Mahler
Symphony No.7
Bayerisches Staatsorchester
Kirill Petrenko
Reviewed by: David Gutman
Reviewed: 1 June, 2018
Venue: Barbican Hall, London
The last time I was present to hear Mahler’s Seventh Symphony in the erratic acoustic of the Barbican Hall the conductor was Gianandrea Noseda and his orchestra the LSO, an ensemble with a higher international profile than that taking the stage here, at least when functioning away from the Bavarian State Opera. It was nevertheless the visitors who gave us the real thing, a Mahler reading of freshness and originality, closer to the excitement of Leonard Bernstein and the LSO in the sixties than the featureless efficiency displayed for Noseda in 2017.

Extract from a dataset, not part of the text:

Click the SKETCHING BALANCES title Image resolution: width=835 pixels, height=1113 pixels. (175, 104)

That Kirill Petrenko has risen to the top of his profession without the usual publicity drives and record deals has added to his mystique but, rather shockingly given his scarcity value in the UK, the hall was not absolutely full. The Central line may have been partially to blame for that! As might have been expected from a reluctant maestro with a Carlos Kleiber-ish career profile, violins were seated antiphonally, cellos centred and the (eight) double basses placed hard left close to your reviewer’s ear. Again, as was once the case under Kleiber, who conducted this orchestra as much (or as little) as any other, detail was etched with obsessive clarity, the basic sonority light and tensile. Anyone looking for black-forest-cherry-cake warmth and depth of string tone may have come away disappointed.

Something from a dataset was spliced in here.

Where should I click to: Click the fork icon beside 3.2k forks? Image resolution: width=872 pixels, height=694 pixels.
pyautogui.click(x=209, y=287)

The interpretation, much less marmoreal than the kind of Mahler Bernard Haitink regularly elicits from one of Munich’s other stellar institutions, flickered with a distinctly modernist anxiety and self-consciousness. Tempos were more likely to be pressed than sluggish although the very opening was measured. What impressed above all was the willingness to take risks and embrace extremes that even Bernstein might have eschewed. There was some blotchy horn-playing early on but enough technical excellence to suggest that the repertoire had been performed serially on home turf, only not often enough for it to become stale. Perhaps the most remarkable movement was the Finale, taken at a remarkable lick yet doing justice to its endlessly contradictory moods and textures, Mahler’s crazy shifts negotiated with split-second precision as if turning on the head of a pin.

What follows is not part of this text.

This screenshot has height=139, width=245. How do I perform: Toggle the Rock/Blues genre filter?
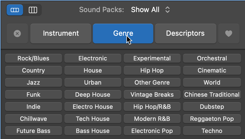pyautogui.click(x=34, y=58)
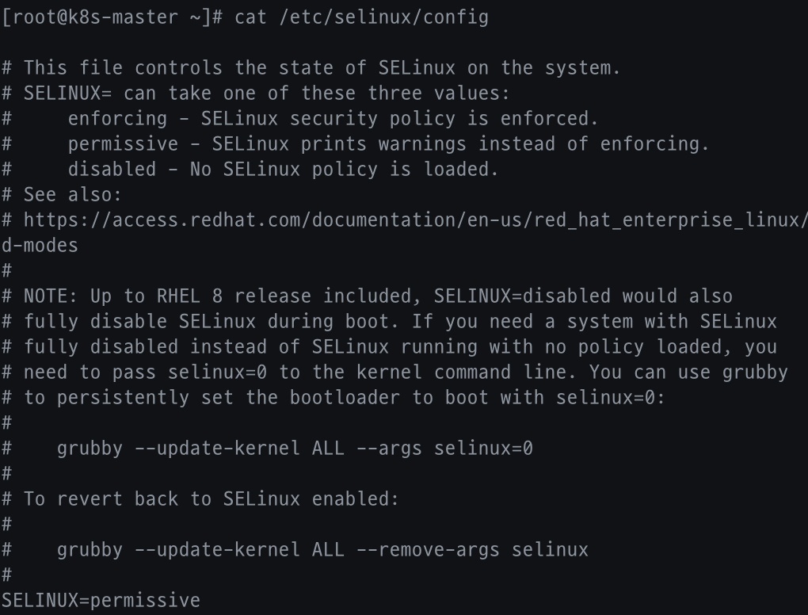Image resolution: width=808 pixels, height=615 pixels.
Task: Click the "See also:" comment line
Action: coord(72,194)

Petrenko’s hyperactivity on the podium is, like Bernstein’s, likely to repel as well as attract, and he sometimes loses himself in an explosion of huffing and puffing. He uses a stick and a score, turning its pages with inexplicably noisy aplomb. It was difficult to assess whether his impatience with phrase ends (moving on abruptly in the sort of places where Lorin Maazel might have dawdled) is a general tendency or a tactical ploy in this particularly unsettled music. The deep-pile Berlin Philharmonic will certainly be challenged by Petrenko’s heady, wind-dominated re-voicings and all-round impetuousness. There is more to it than that of course. The subtlety and detail of the first movement’s Alpine interlude was simply breathtaking, a rare moment of repose. The dynamic range, difficult to calculate in this of all venues, seemed for once suitably immense without hurting the ears. The reception was rightly enthusiastic at the close.